L’attesa è finita davvero. Questo weekend il Mondiale MXGP 2026 prende il via in Argentina. Il nuovo punto di partenza della stagione è il Bariloche MX Race Track, in Patagonia, sede del round inaugurale del 7-8 marzo. È una pista tutta nuova, in un’area completamente diversa rispetto agli ultimi anni, con Bariloche che diventa così il nuovo volto argentino del campionato.
Il 2026 si presenta con una griglia MXGP impressionante: otto campioni del mondo, 18 titoli complessivi e 15 piloti che hanno già vinto almeno un GP, per un totale di 317 vittorie nella classe regina. A guidare il gruppo ci sarà il campione in carica Romain Febvre, mentre in MX2 toccherà a Simon Längenfelder difendere il titolo con il numero 1 sulla KTM.
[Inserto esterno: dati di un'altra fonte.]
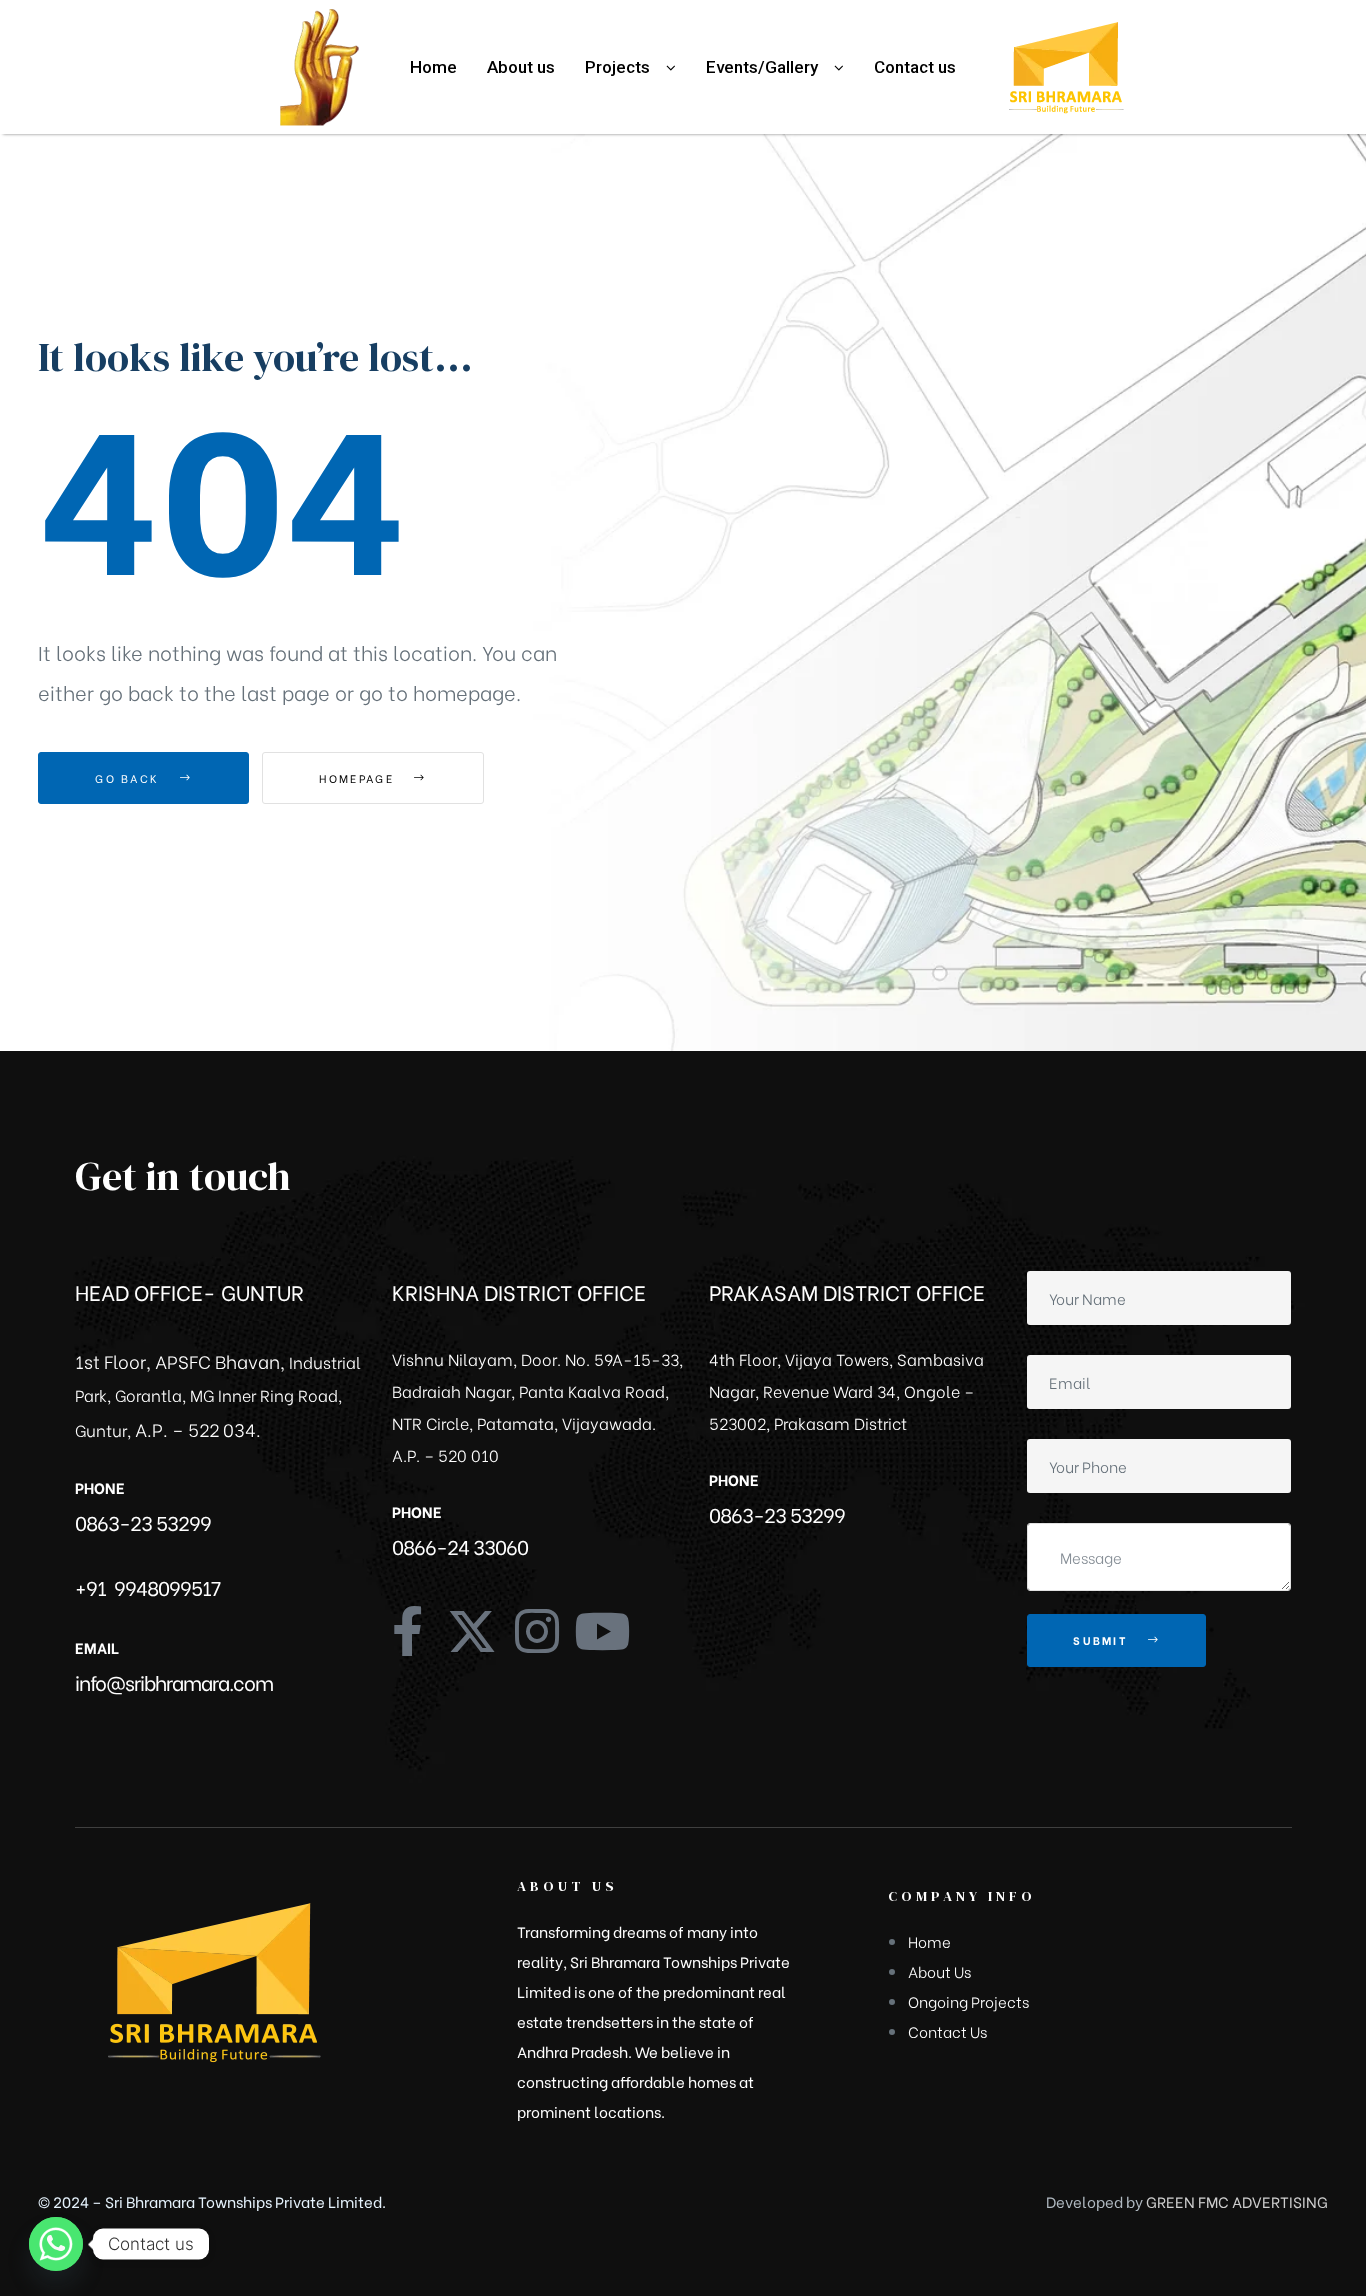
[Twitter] (472, 1631)
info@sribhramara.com (174, 1681)
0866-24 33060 (460, 1545)
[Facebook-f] (407, 1631)
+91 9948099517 (147, 1586)
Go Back (129, 778)
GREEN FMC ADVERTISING (1237, 2201)
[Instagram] (537, 1631)
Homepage (359, 778)
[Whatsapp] (56, 2244)
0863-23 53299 (143, 1521)
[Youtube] (602, 1631)
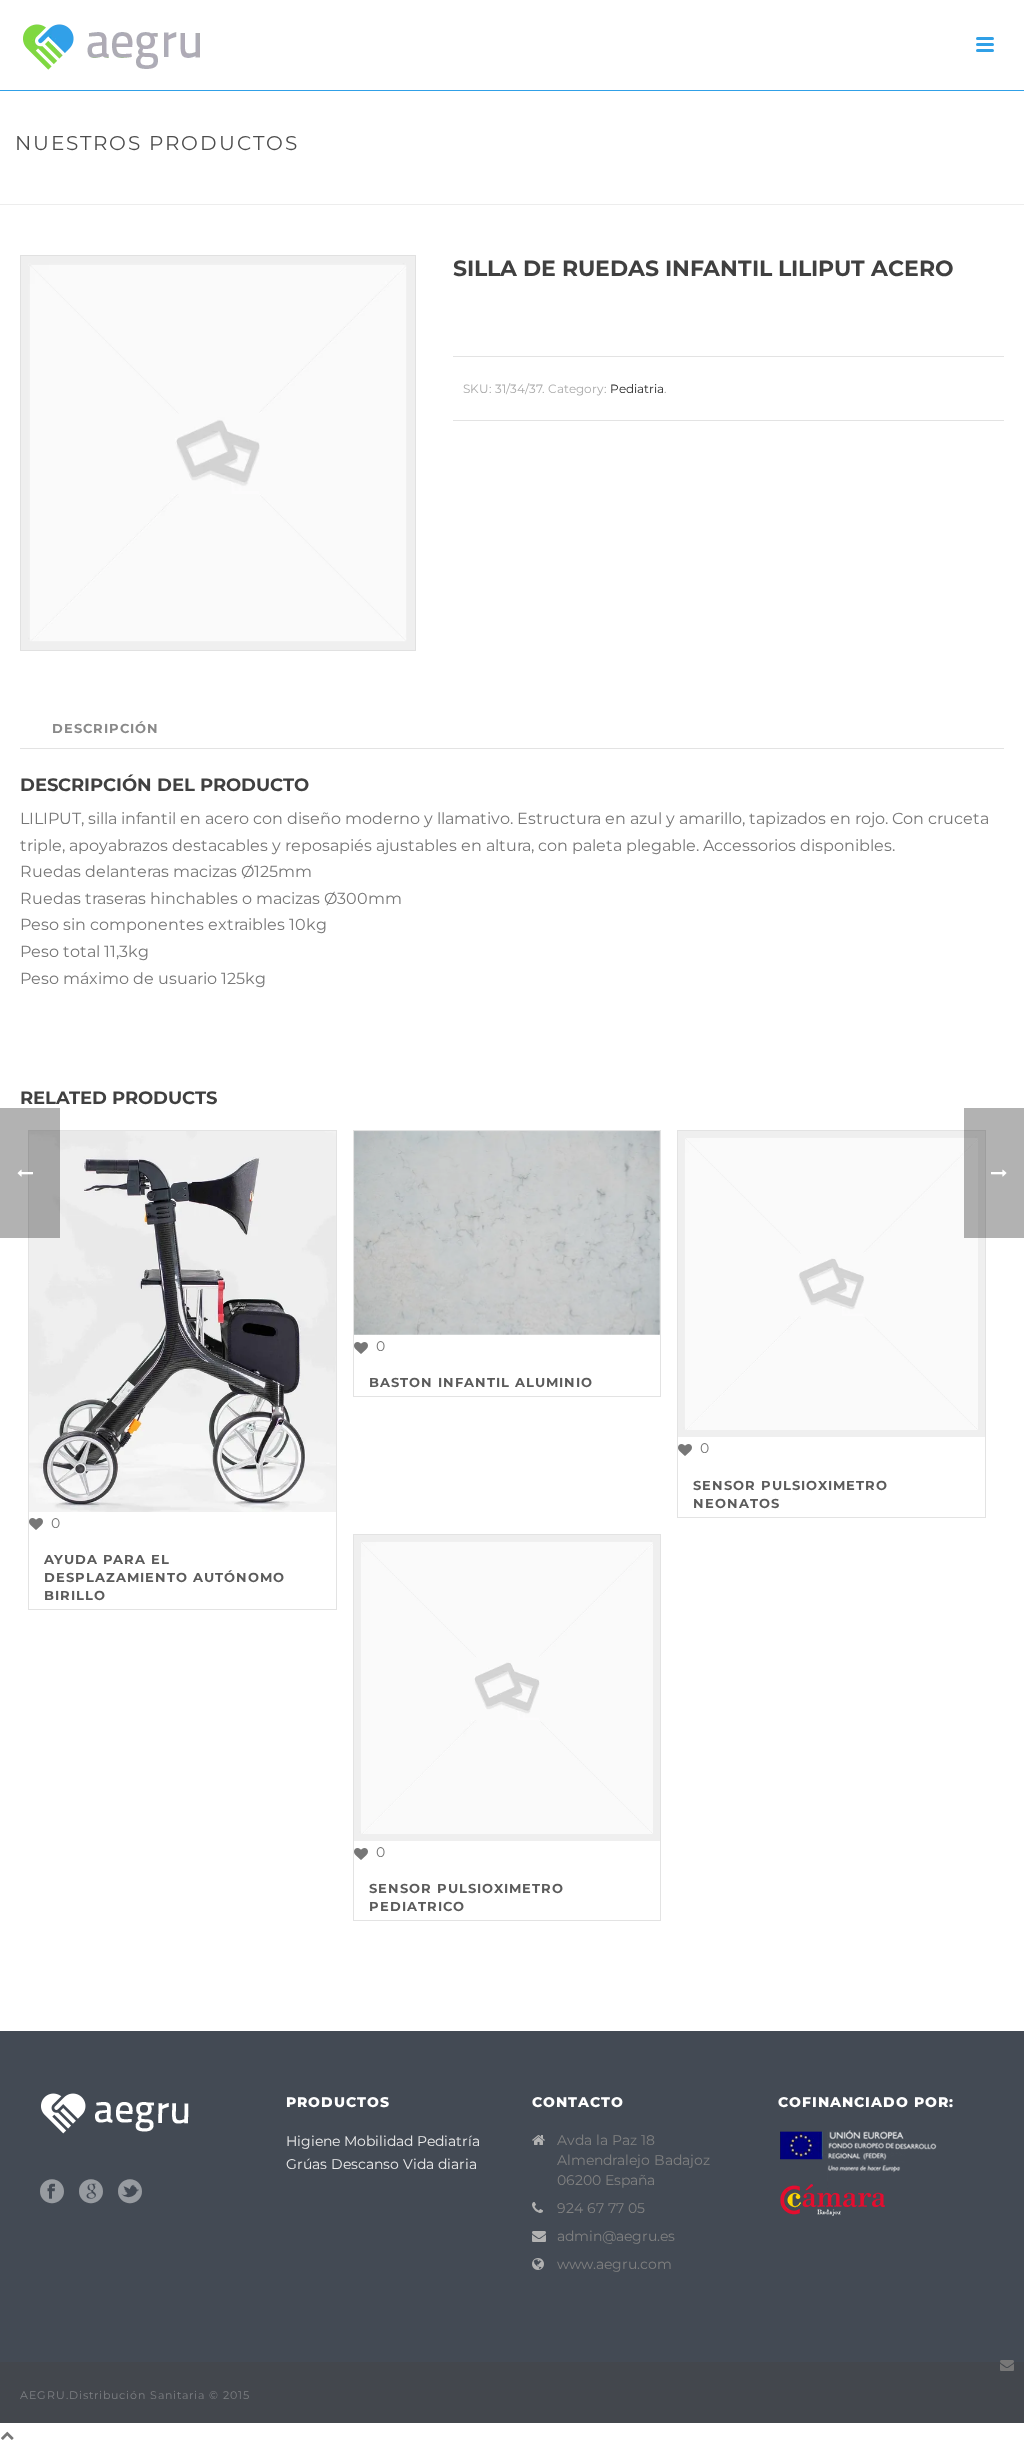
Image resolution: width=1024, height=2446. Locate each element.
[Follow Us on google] (91, 2192)
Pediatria (681, 185)
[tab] (105, 728)
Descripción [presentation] (105, 728)
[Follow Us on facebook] (52, 2192)
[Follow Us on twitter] (130, 2192)
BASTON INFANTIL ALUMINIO (481, 1382)
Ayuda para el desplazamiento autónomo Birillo (164, 1577)
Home (616, 185)
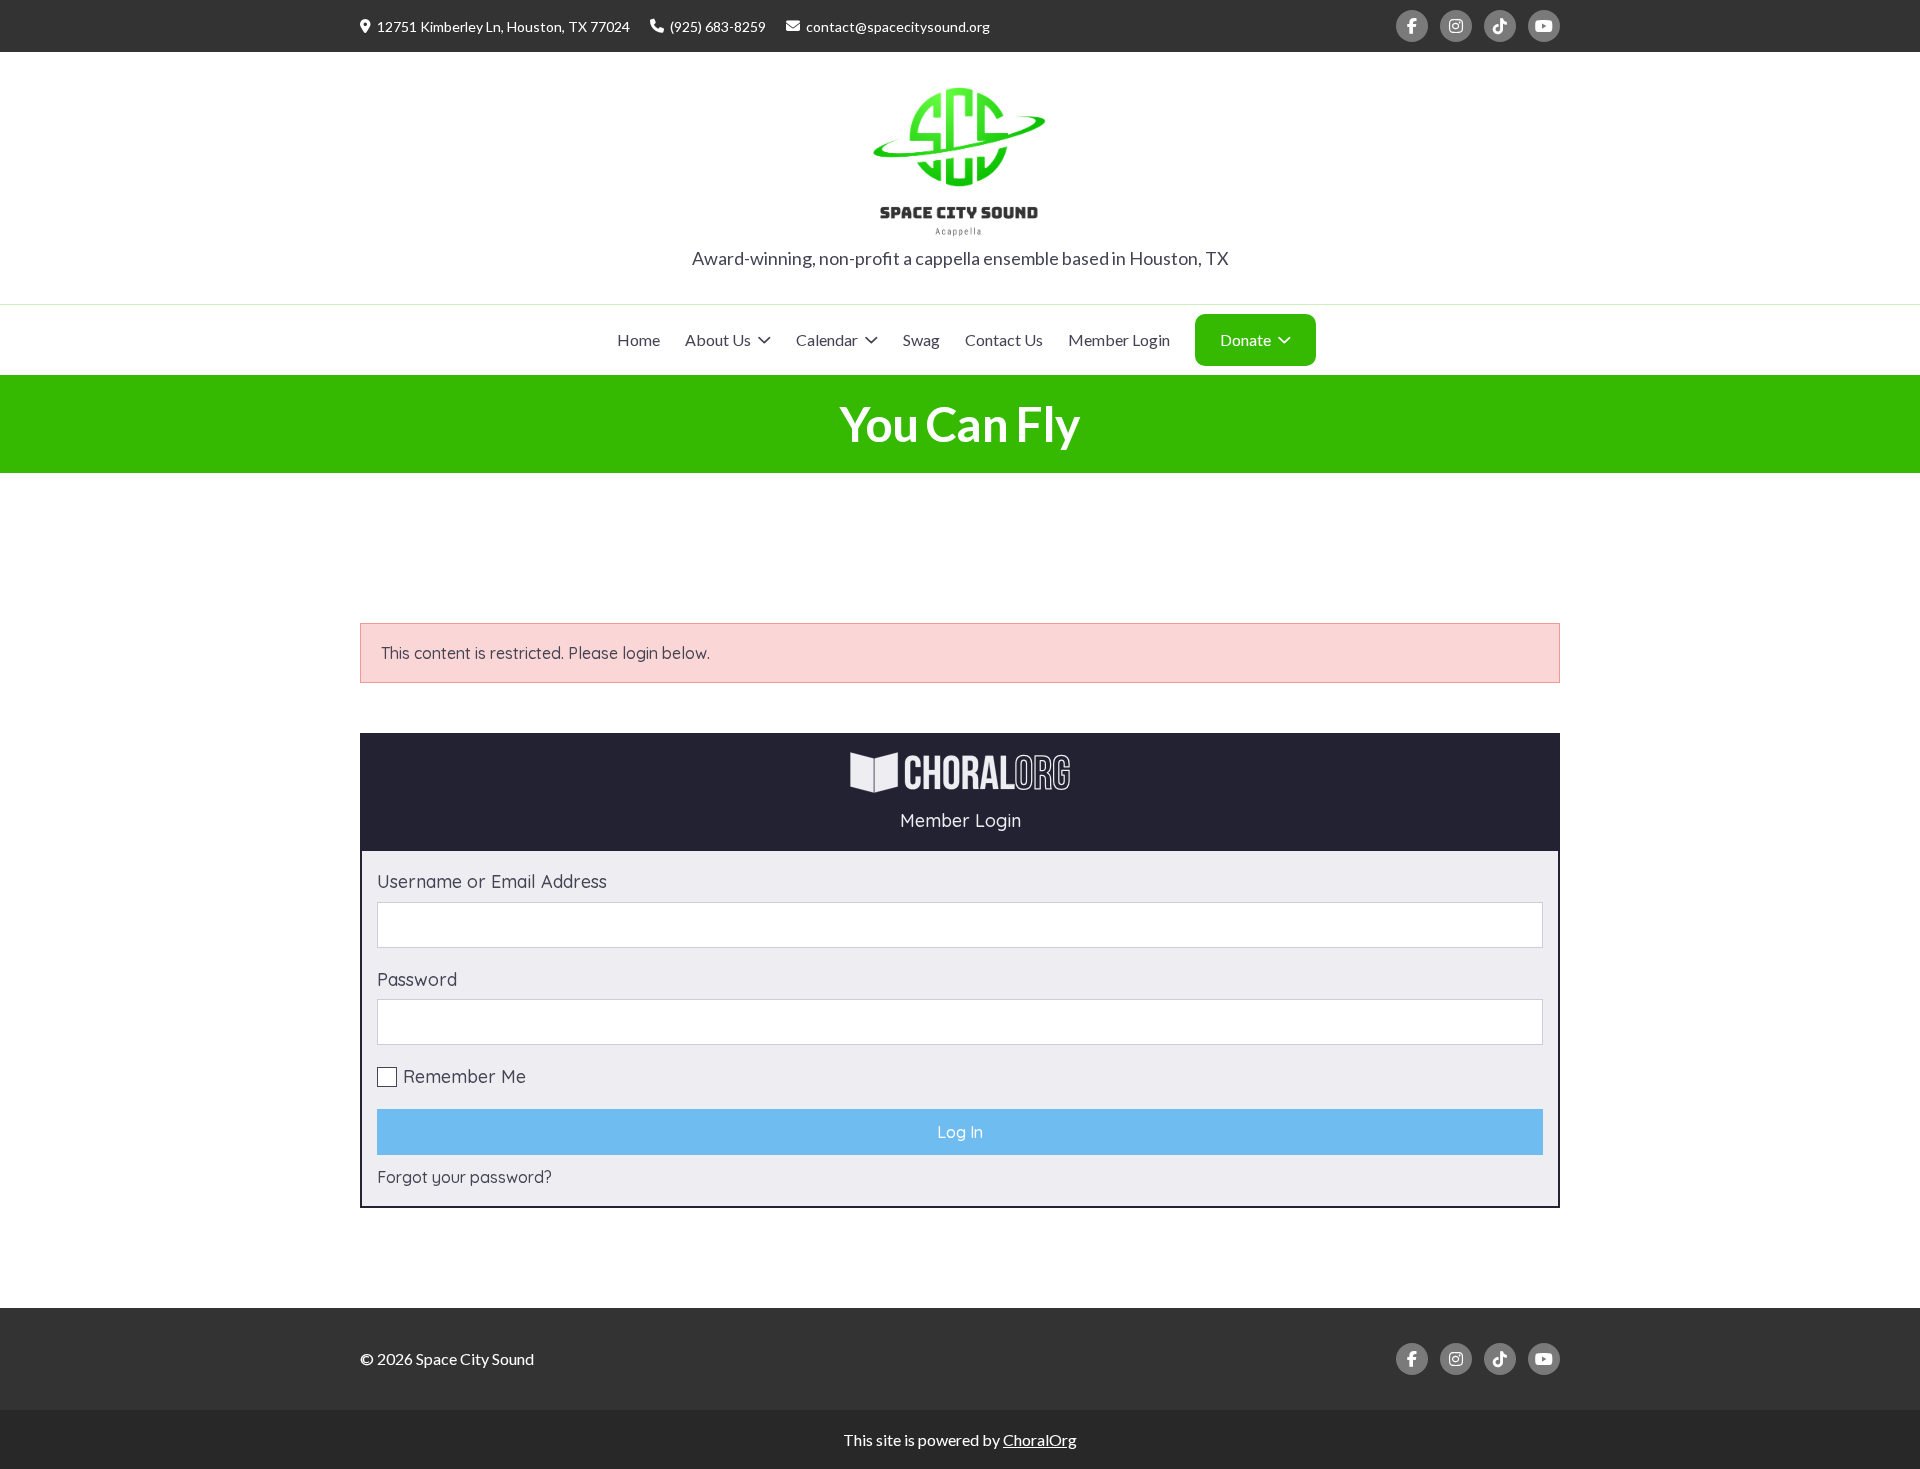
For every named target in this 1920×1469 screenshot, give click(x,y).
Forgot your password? (464, 1177)
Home (638, 339)
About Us (718, 339)
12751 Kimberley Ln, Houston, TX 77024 (503, 26)
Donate (1245, 339)
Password (417, 979)
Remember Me (464, 1076)
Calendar (827, 339)
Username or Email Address (492, 881)
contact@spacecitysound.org (898, 26)
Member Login (1119, 339)
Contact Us (1004, 339)
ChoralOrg (1040, 1439)
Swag (921, 339)
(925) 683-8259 (718, 26)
Il primo grande tema tecnico e sportivo dell’anno, però, è un altro: i cambi di casacca pesantissimi. Jeffrey Herlings lascia KTM e apre un nuovo capitolo con Honda e dall’altra parte, Tim Gajser saluta Honda dopo dodici stagioni e cinque titoli mondiali per iniziare la sua avventura con Yamaha. Sono due movimenti enormi e inevitabilmente una grossa fetta del fascino di questo primo GP sta tutta nel capire quanto in fretta riusciranno ad adattarsi alle nuove moto.
Come se non bastasse, la MXGP accoglie anche una nuova ondata di talento dalla MX2. Kay de Wolf e Andrea Adamo salgono di categoria nel 2026, mentre Tom Vialle torna nel Mondiale dopo l’esperienza americana e lo fa direttamente in 450 con Honda.
Dentro questo quadro, i nomi da tenere d’occhio sono ovunque. Febvre parte da campione in carica e resta un riferimento assoluto, ma Lucas Coenen arriva da due stagioni ad altissimo livello ed è ormai considerato uno dei candidati più credibili per stare subito davanti. Poi c’è tutto il blocco di chi vuole inserirsi nella lotta come Maxime Renaux, Rubén Fernández, Pauls Jonass, oltre a una Ducati che continua a crescere con Jeremy Seewer, Calvin Vlaanderen e Andrea Bonacorsi. Anche tra i nostri italiani ci sono spunti importanti, perché Alberto Forato inizia la nuova avventura con Fantic e Mattia Guadagnini riparte con Van Venrooy KTM in una stagione che per lui può dire molto.
Bariloche, insomma, ha tutto per lanciare il campionato nel modo migliore. Si parte!